** Prompt **
Each record below is to be reproduced without any change.

Dataset records:
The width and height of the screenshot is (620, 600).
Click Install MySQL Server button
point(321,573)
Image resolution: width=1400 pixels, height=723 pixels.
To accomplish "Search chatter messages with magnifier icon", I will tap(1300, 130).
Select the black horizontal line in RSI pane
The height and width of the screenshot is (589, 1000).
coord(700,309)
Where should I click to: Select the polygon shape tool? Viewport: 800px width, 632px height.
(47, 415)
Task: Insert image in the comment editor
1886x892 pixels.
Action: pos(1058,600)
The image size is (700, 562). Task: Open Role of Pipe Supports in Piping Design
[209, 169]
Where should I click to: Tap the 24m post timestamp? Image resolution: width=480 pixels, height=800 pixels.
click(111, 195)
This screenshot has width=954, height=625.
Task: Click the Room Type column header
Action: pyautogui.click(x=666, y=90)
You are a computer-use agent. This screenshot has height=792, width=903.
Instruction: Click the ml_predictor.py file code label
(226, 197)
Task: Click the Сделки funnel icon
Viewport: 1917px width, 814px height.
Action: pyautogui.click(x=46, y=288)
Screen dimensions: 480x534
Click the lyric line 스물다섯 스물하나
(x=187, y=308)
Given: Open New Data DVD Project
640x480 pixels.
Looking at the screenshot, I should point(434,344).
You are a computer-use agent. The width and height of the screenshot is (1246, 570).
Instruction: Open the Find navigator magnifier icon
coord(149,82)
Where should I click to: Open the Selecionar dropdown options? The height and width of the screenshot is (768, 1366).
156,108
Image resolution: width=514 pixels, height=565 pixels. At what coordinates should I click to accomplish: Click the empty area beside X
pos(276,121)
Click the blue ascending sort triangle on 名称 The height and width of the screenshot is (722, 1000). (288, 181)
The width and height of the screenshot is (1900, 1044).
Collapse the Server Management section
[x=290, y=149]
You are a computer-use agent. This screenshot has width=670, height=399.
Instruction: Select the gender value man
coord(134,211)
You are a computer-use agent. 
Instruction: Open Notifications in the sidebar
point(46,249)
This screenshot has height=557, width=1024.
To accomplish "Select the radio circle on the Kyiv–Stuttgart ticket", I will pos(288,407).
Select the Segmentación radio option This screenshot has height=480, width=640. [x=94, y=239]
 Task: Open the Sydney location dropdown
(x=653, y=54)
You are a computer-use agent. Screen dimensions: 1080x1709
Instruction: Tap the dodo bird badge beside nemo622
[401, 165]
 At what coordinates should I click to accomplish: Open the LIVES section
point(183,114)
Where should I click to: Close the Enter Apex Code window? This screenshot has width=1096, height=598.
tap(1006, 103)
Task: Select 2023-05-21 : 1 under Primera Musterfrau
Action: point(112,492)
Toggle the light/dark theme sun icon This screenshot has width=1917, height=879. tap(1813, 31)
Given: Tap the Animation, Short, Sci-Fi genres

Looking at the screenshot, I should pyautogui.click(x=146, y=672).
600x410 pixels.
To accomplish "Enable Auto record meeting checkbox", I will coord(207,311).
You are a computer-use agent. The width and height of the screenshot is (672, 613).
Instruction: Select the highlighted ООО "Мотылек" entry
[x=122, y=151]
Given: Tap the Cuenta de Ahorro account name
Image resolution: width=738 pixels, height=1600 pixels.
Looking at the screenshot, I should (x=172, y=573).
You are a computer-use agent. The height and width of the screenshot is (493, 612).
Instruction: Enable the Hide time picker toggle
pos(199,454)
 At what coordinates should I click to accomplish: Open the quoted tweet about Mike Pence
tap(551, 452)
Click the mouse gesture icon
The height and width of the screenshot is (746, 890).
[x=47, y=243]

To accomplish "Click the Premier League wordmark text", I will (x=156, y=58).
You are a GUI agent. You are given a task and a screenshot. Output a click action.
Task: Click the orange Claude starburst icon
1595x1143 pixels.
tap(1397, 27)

** Completed task **
The width and height of the screenshot is (620, 600).
Click Install MySQL Server button
point(321,573)
Image resolution: width=1400 pixels, height=723 pixels.
To accomplish "Search chatter messages with magnifier icon", I will tap(1300, 130).
Select the black horizontal line in RSI pane
The height and width of the screenshot is (589, 1000).
coord(700,309)
Where should I click to: Select the polygon shape tool? Viewport: 800px width, 632px height.
(47, 415)
Task: Insert image in the comment editor
1886x892 pixels.
Action: pos(1058,600)
The image size is (700, 562). Task: Open Role of Pipe Supports in Piping Design
[209, 169]
Where should I click to: Tap the 24m post timestamp? Image resolution: width=480 pixels, height=800 pixels.
click(111, 195)
This screenshot has width=954, height=625.
Task: Click the Room Type column header
Action: pyautogui.click(x=666, y=90)
You are a computer-use agent. This screenshot has height=792, width=903.
Instruction: Click the ml_predictor.py file code label
(226, 197)
Task: Click the Сделки funnel icon
Viewport: 1917px width, 814px height.
Action: pyautogui.click(x=46, y=288)
Screen dimensions: 480x534
Click the lyric line 스물다섯 스물하나
(x=187, y=308)
Given: Open New Data DVD Project
640x480 pixels.
Looking at the screenshot, I should point(434,344).
You are a computer-use agent. The width and height of the screenshot is (1246, 570).
Instruction: Open the Find navigator magnifier icon
coord(149,82)
Where should I click to: Open the Selecionar dropdown options? The height and width of the screenshot is (768, 1366).
156,108
Image resolution: width=514 pixels, height=565 pixels. At what coordinates should I click to accomplish: Click the empty area beside X
pos(276,121)
Click the blue ascending sort triangle on 名称 The height and width of the screenshot is (722, 1000). (288, 181)
The width and height of the screenshot is (1900, 1044).
Collapse the Server Management section
[x=290, y=149]
You are a computer-use agent. This screenshot has width=670, height=399.
Instruction: Select the gender value man
coord(134,211)
You are a computer-use agent. 
Instruction: Open Notifications in the sidebar
point(46,249)
This screenshot has height=557, width=1024.
To accomplish "Select the radio circle on the Kyiv–Stuttgart ticket", I will pos(288,407).
Select the Segmentación radio option This screenshot has height=480, width=640. [x=94, y=239]
 Task: Open the Sydney location dropdown
(x=653, y=54)
You are a computer-use agent. Screen dimensions: 1080x1709
Instruction: Tap the dodo bird badge beside nemo622
[401, 165]
 At what coordinates should I click to accomplish: Open the LIVES section
point(183,114)
Where should I click to: Close the Enter Apex Code window? This screenshot has width=1096, height=598.
tap(1006, 103)
Task: Select 2023-05-21 : 1 under Primera Musterfrau
Action: point(112,492)
Toggle the light/dark theme sun icon This screenshot has width=1917, height=879. tap(1813, 31)
Given: Tap the Animation, Short, Sci-Fi genres

Looking at the screenshot, I should pyautogui.click(x=146, y=672).
600x410 pixels.
To accomplish "Enable Auto record meeting checkbox", I will coord(207,311).
You are a computer-use agent. The width and height of the screenshot is (672, 613).
Instruction: Select the highlighted ООО "Мотылек" entry
[x=122, y=151]
Given: Tap the Cuenta de Ahorro account name
Image resolution: width=738 pixels, height=1600 pixels.
Looking at the screenshot, I should (x=172, y=573).
You are a computer-use agent. The height and width of the screenshot is (493, 612).
Instruction: Enable the Hide time picker toggle
pos(199,454)
 At what coordinates should I click to accomplish: Open the quoted tweet about Mike Pence
tap(551, 452)
Click the mouse gesture icon
The height and width of the screenshot is (746, 890).
[x=47, y=243]

To accomplish "Click the Premier League wordmark text", I will (x=156, y=58).
You are a GUI agent. You are given a task and a screenshot. Output a click action.
Task: Click the orange Claude starburst icon
1595x1143 pixels.
tap(1397, 27)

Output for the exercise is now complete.